Recorded information:

=-=-=-=-=

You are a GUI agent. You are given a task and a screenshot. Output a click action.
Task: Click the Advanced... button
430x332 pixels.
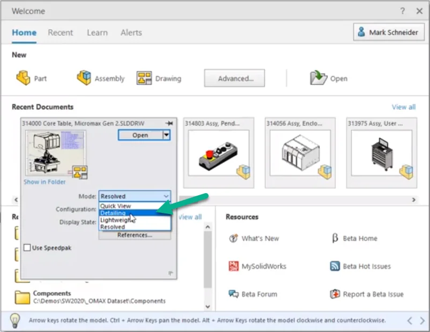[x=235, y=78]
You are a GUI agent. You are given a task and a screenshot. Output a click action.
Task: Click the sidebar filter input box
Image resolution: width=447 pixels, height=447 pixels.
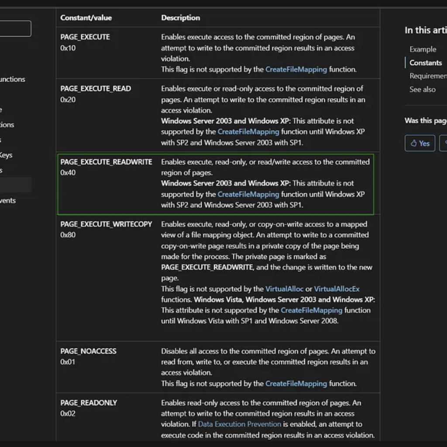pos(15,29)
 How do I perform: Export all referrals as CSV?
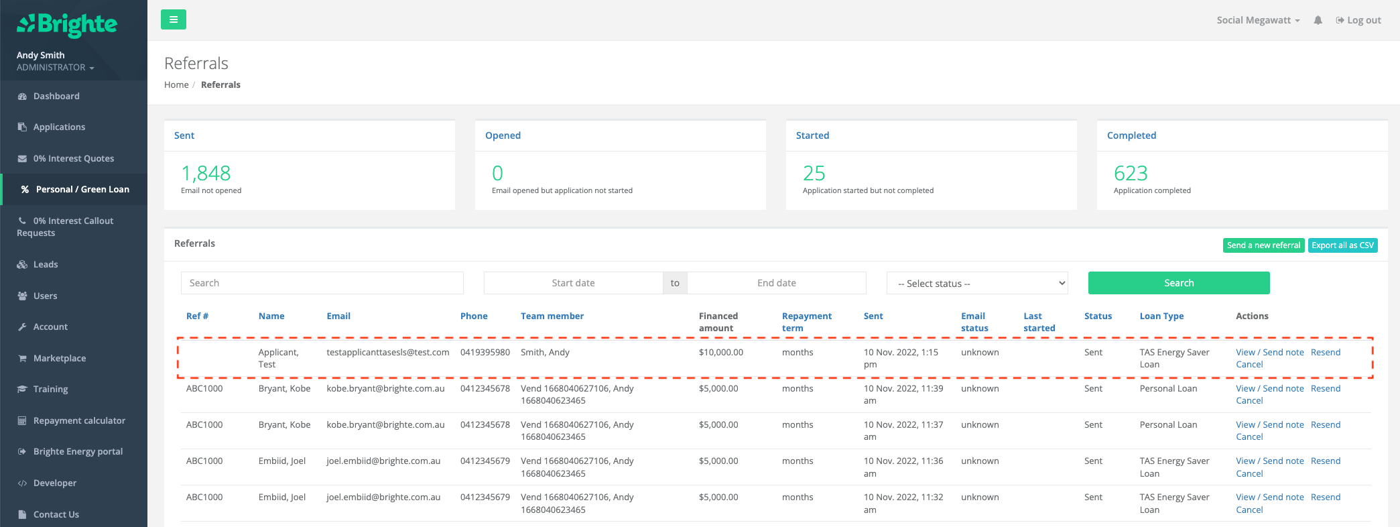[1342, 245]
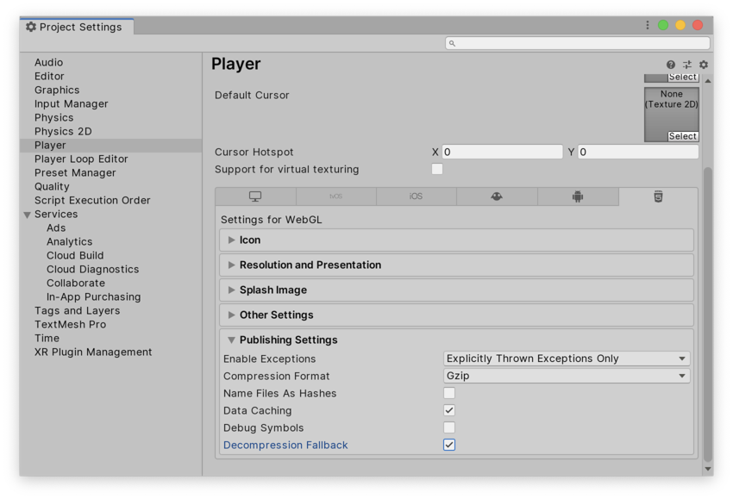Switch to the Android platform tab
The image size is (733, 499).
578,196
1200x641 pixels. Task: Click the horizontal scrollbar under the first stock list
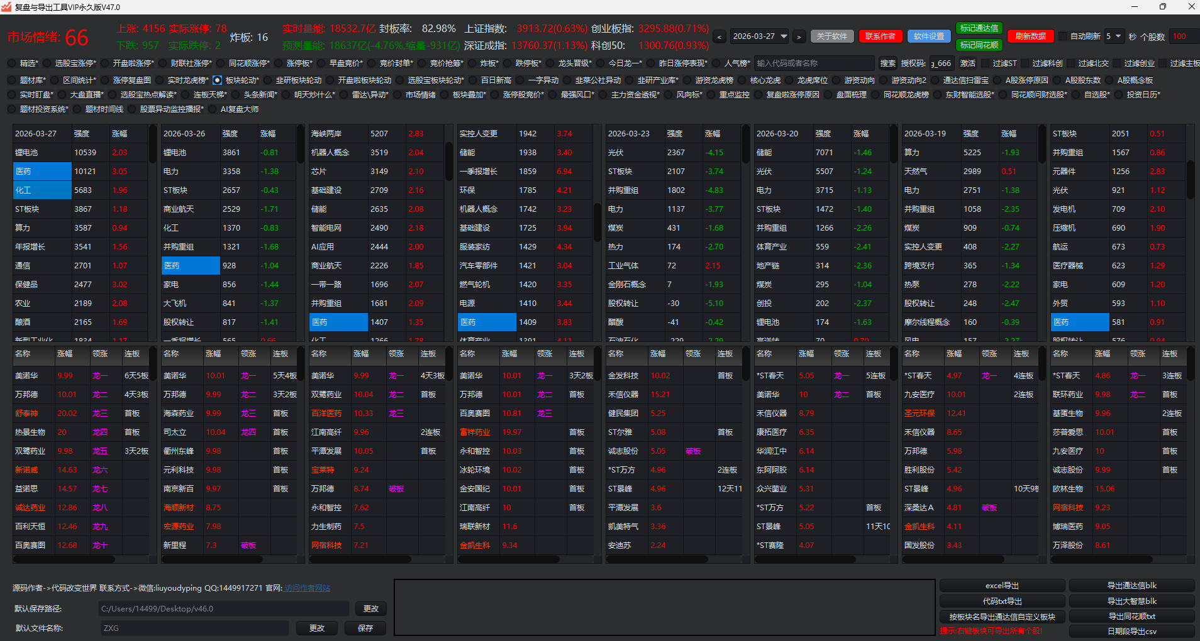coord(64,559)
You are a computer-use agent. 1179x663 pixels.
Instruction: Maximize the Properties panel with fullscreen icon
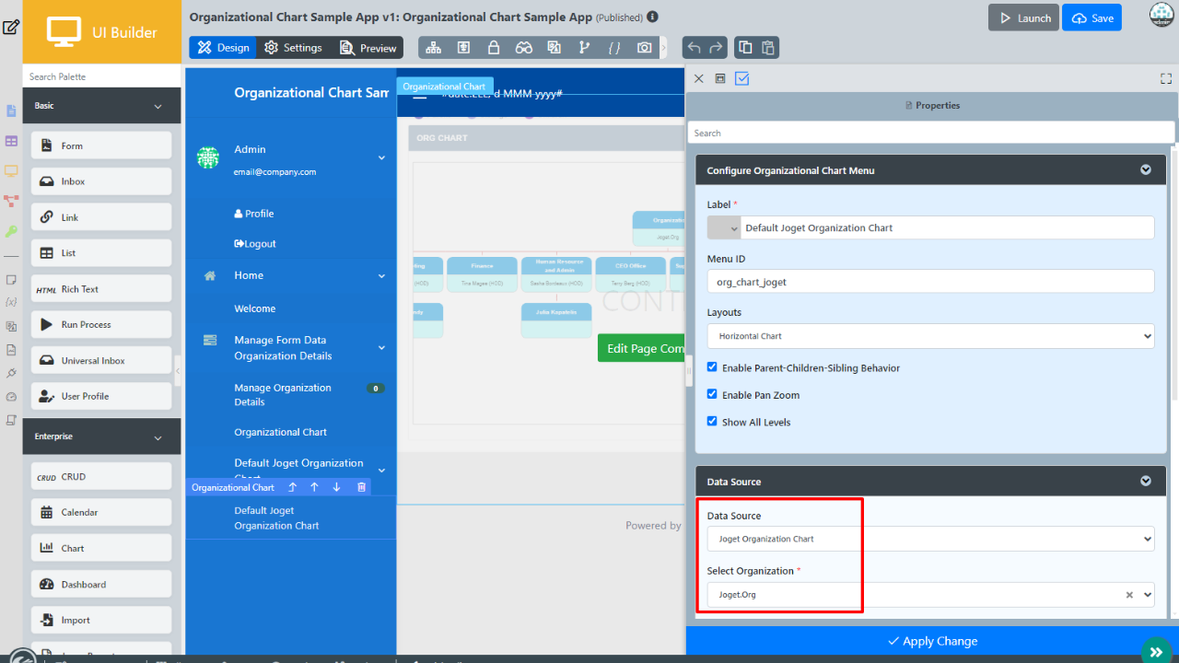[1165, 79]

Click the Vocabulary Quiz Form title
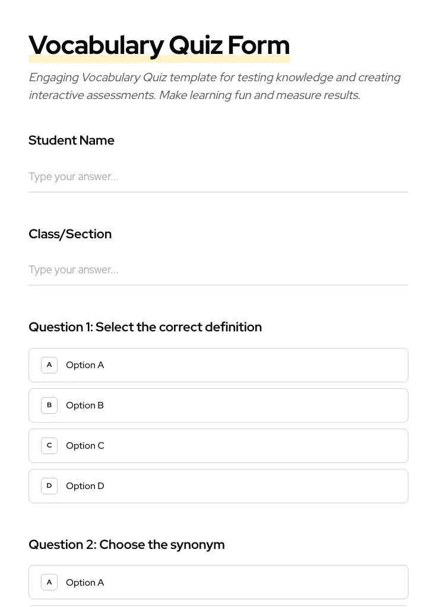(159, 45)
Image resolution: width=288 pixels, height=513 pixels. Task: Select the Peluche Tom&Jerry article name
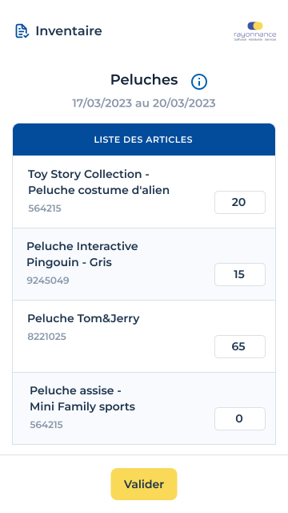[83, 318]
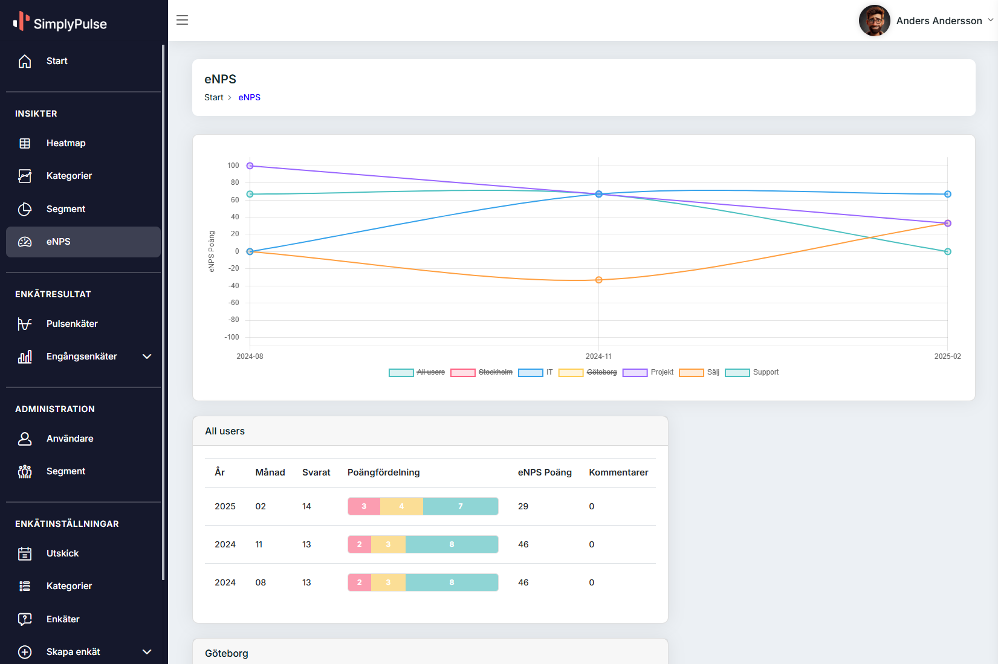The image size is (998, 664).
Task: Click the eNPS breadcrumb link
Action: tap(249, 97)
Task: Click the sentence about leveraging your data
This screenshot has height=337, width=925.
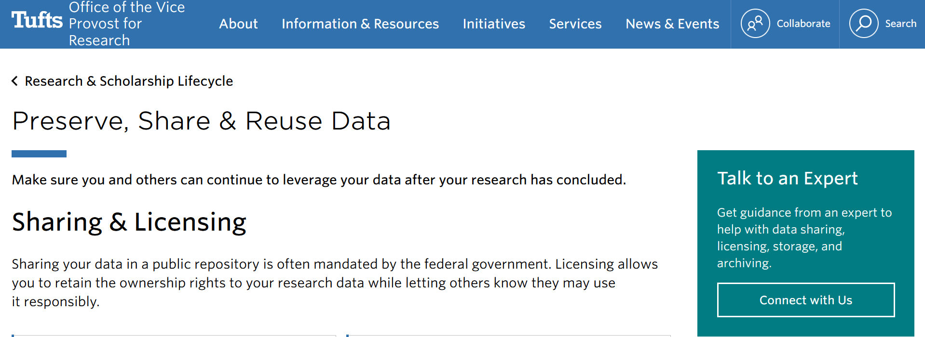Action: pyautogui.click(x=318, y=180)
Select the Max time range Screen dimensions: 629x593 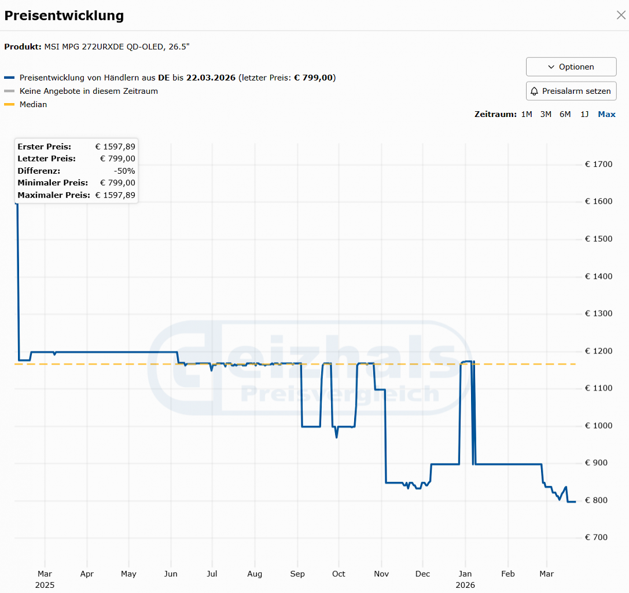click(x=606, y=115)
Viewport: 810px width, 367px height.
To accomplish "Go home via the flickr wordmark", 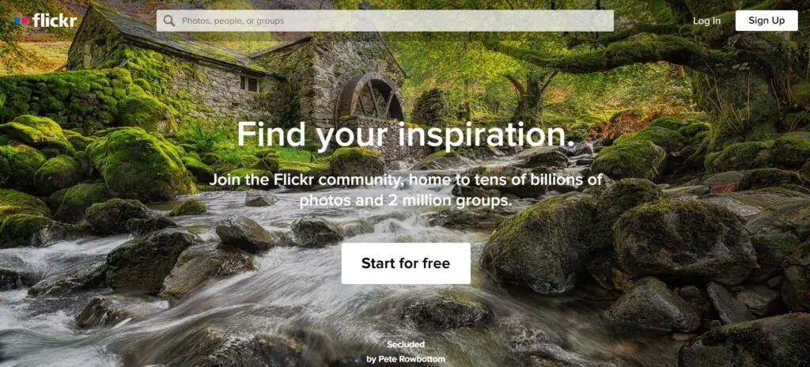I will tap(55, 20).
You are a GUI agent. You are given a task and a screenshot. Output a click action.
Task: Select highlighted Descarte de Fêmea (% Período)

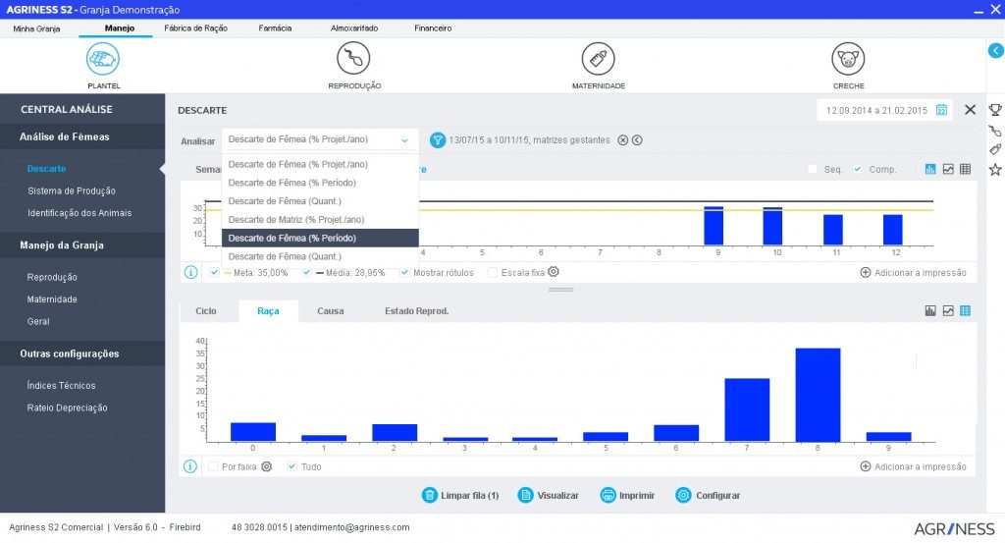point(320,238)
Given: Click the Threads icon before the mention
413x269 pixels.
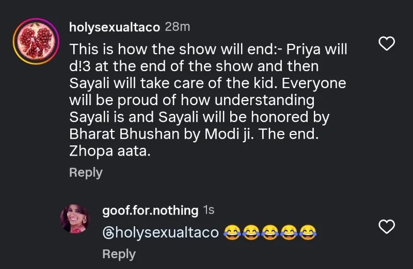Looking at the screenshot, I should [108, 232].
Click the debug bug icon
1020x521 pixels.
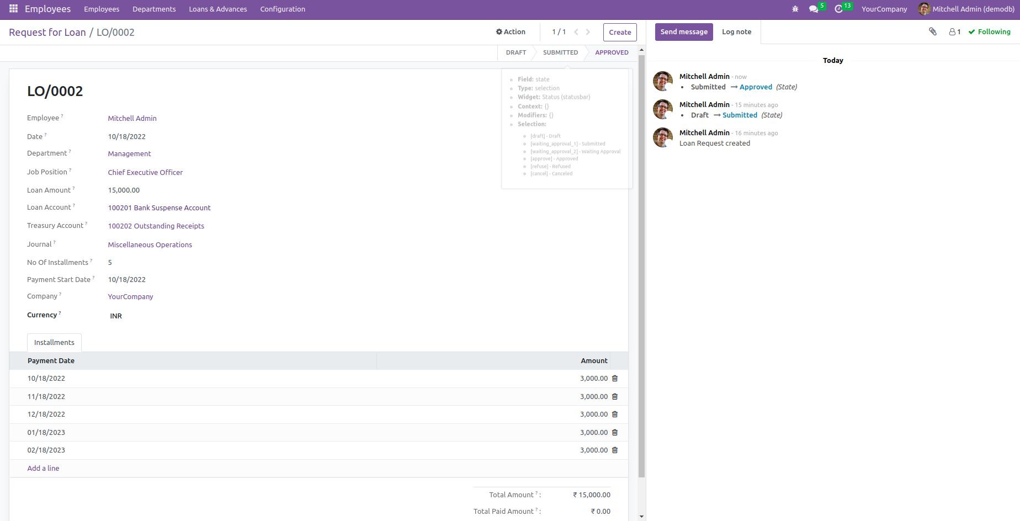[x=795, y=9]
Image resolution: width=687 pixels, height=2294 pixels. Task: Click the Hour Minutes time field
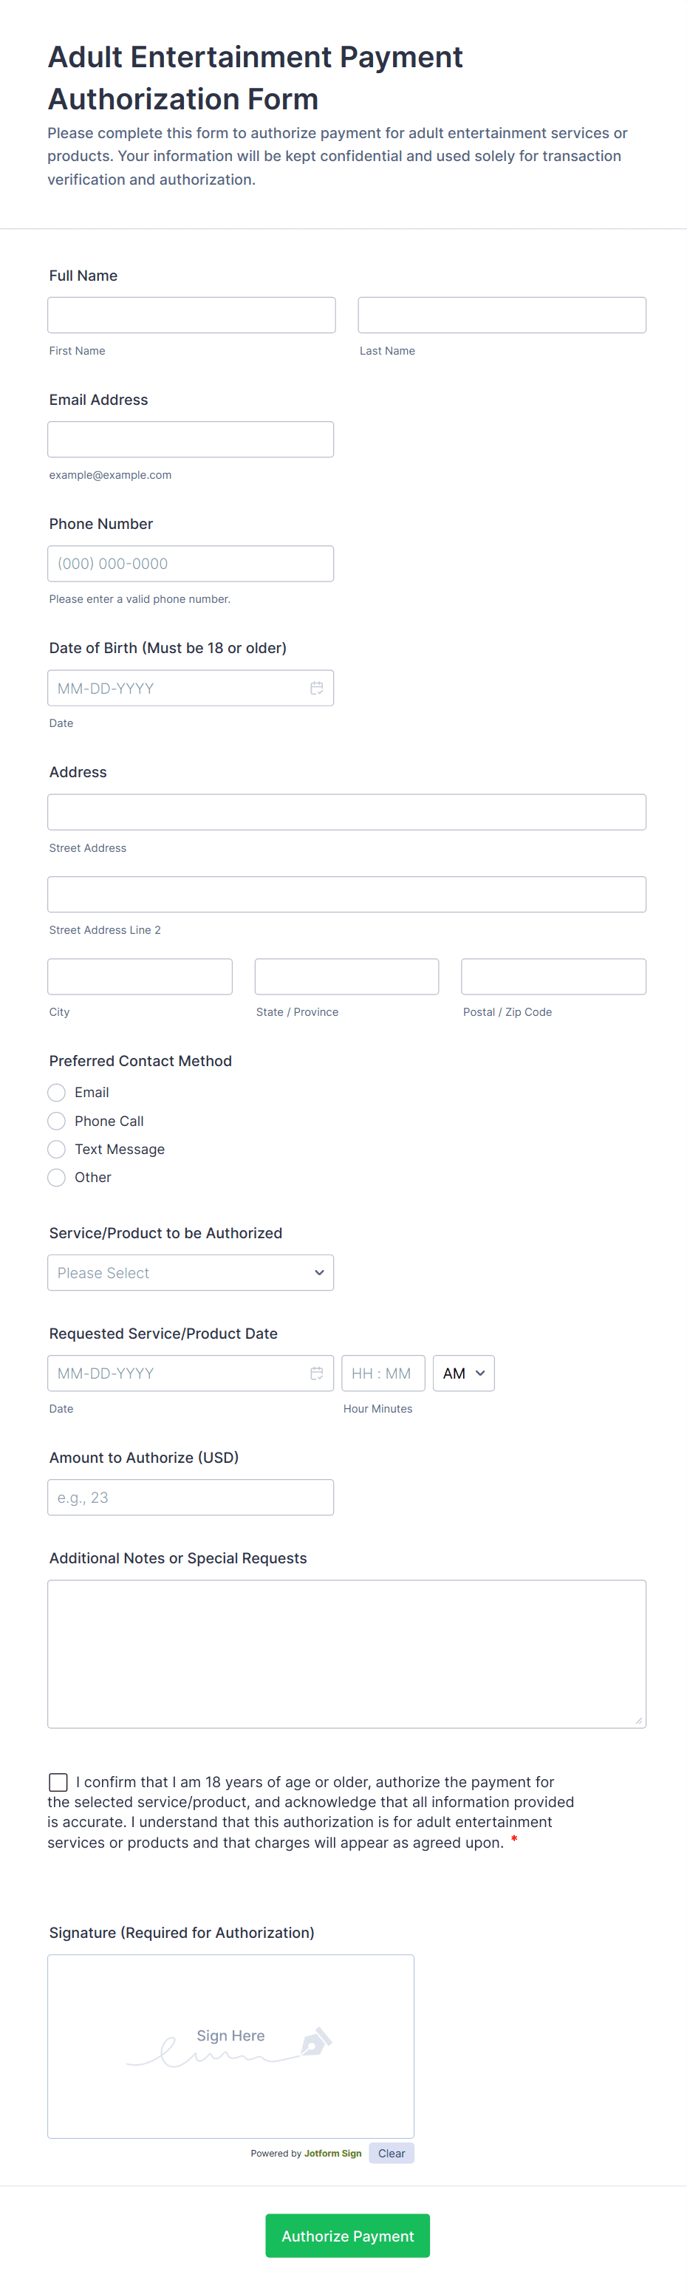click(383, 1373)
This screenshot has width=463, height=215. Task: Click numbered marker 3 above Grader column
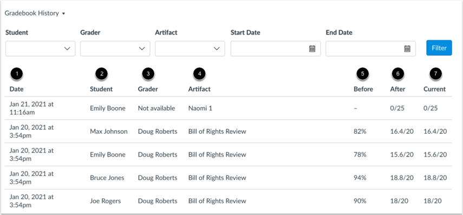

=-=-=-=-=

Aim of the task: What you give back must match the lines from the start of the records through the line that contains "Task: Click the sidebar filter input box", exactly, with the pictures left out.

Answer box:
You are a GUI agent. You are given a task and a screenshot. Output a click action.
Task: Click the Advanced... button
430x332 pixels.
[x=235, y=78]
You are a GUI agent. You are given a task and a screenshot. Output a click action.
Task: Click the sidebar filter input box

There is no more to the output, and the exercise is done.